MS CRM 4.0 implementation often involves customization. This customization might be custom web application that open up inside CRM or some content from CRM that opens up in the web applications. If the customizations reside on the same machine as CRM then authentication is not an issue. However at times its is imperative that these custom applications reside on separate servers. This requirement would increase with custom applications pulling data from CRM moving to the cloud. There would be an increased requirement for  single sign on or claim based authentication using windows identity foundation. Moreover incase of custom application the security considerations of end users can only be satisfied with a robust security provider in place.

The purpose of this article and ones to follow in this series is to configure STS between the IP and RP. In this post I will configure a web application on windows azure and then will use Microsoft Federation Gateway as the IP by establishing STS between the application and STS service. This would enable the authentication of our azure application to be handled by third party identity provider and would also enable using windows live Id to log into our application. As the token received would be based on the live Id it can be used for claim based authentication. Unfortunately CRM Dynamics does not support claim based authentication so we will be using the SDK class ‘Wlidticket’ for the generation of ticket to be used for accessing CRM service. The only problem is that for the generation of this ticket we will have to use the LiveId and password. Ideally we should have used the claims for subsequent calls to CRM service and this is what we would do with CRM 2011 in the next article. This is huge because it would mean that external application would have a windows Live login and they will be able to pull up CRM data without having to store user credentials.
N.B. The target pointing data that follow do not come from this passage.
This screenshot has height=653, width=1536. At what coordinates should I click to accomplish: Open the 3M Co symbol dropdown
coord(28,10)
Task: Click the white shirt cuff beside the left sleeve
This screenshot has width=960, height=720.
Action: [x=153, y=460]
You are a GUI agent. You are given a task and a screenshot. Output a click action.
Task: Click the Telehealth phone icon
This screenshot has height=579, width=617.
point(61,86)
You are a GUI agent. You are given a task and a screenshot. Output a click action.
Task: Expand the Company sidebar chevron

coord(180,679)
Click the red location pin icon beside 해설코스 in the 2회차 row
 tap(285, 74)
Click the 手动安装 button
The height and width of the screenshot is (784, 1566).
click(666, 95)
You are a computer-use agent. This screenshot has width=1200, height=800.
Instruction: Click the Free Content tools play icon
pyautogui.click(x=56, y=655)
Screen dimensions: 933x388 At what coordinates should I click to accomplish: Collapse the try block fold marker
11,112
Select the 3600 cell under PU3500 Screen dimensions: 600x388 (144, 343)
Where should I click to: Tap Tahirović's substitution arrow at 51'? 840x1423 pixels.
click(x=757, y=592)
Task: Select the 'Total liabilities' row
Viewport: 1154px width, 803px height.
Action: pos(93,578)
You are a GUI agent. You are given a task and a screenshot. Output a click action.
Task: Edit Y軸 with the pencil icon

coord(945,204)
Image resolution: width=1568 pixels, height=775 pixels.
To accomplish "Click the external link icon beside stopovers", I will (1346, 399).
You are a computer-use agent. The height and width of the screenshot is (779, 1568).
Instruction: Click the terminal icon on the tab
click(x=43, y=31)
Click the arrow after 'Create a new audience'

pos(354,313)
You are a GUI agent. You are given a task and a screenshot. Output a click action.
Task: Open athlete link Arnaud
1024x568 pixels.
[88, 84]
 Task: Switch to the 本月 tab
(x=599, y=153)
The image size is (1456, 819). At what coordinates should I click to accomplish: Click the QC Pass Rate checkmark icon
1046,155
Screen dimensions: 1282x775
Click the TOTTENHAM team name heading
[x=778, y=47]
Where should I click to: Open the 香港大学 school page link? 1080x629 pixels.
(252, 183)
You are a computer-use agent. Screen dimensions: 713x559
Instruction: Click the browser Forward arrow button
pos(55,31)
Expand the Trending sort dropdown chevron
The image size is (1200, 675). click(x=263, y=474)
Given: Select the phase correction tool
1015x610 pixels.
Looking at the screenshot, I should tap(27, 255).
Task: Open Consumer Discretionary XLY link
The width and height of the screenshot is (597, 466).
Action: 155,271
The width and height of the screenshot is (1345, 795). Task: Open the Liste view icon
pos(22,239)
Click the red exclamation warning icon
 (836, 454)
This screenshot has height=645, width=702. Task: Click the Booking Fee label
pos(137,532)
Many of the applications I have seen today are rejected by consumers because they either require multiple logins or they store user credentials. However that is for the next article. In this blog we will have to live with what is available in CRM Dynamics online. Before we start with the actual scenario I just want to highlight that we are using the federation gateway so that we could use windows live authentication service and this requires WIF. If you are not hosting application on windows Azure then you can also use RPS (Relying Party Suite). Anyways so lets get to setting up our windows azure application and configuring STS. Usually service account is used for accessing the CRM service so setup the live id for the service account in CRM online. In-order to enable impersonation on CRM online assign the proxy role to the service account.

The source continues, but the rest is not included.